FOR FURTHER INFORMATION CONTACT: Jill Webster, (215) 814-2033, or by e- mail at Webster.Jill@epamail.epa.gov.

Table of Contents

  1. What Action is EPA Proposing to Take?

  2. Why is EPA Taking This Action?

  3. What Would be the Effect of This Action?

  4. What is the Background for This Action?

  5. What is EPA's Analysis of the Air Quality Data?

  6. What Administrative Requirements Were Considered?

  7. What Action Is EPA Proposing To Take?
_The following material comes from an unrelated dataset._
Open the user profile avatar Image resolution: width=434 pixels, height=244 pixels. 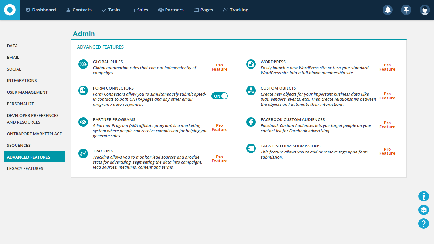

    The EPA is proposing to determine that the Pittsburgh and Lancaster Areas have attained the 1-hour NAAQS for ozone. The Lancaster Area, which is classified as marginal, consists of Lancaster County. The Pittsburgh Area, which is classified as moderate, is comprised of Allegheny, Armstrong, Beaver, Butler, Fayette, Washington, and Westmoreland Counties. On the basis of this determination, EPA is also proposing to determine that certain attainment demonstration requirements (section 182(b)(1)), along with certain other related requirements, of Part D of Title I of the Act, specifically the section 172(c)(1) requirements and the section 172(c)(9) contingency measure requirements, are not applicable to the Pittsburgh Area as long as it continues to attain the ozone NAAQS. These requirements have never been applicable to areas classified as marginal, such as the Lancaster Area.

    Although EPA is proposing to determine that the air quality in the Pittsburgh and Lancaster Areas meets the 1-hour ozone NAAQS, we are not proposing to redesignate either of these areas to attainment at this time. Under section 107(d)(3)(E) of the Act, there are five criteria that must be met in order for EPA to approve a states's request to redesignate an area from nonattainment to attainment. The determination that an area has attained the NAAQS is the first of those five criteria. There are no redesignation requests currently pending before EPA for either of these areas. The Commonwealth of Pennsylvania is, however, currently preparing its formal redesignation requests and the associated maintenance plans for these areas for submittal to EPA in the near future. Those requests will be the subject of future rulemakings.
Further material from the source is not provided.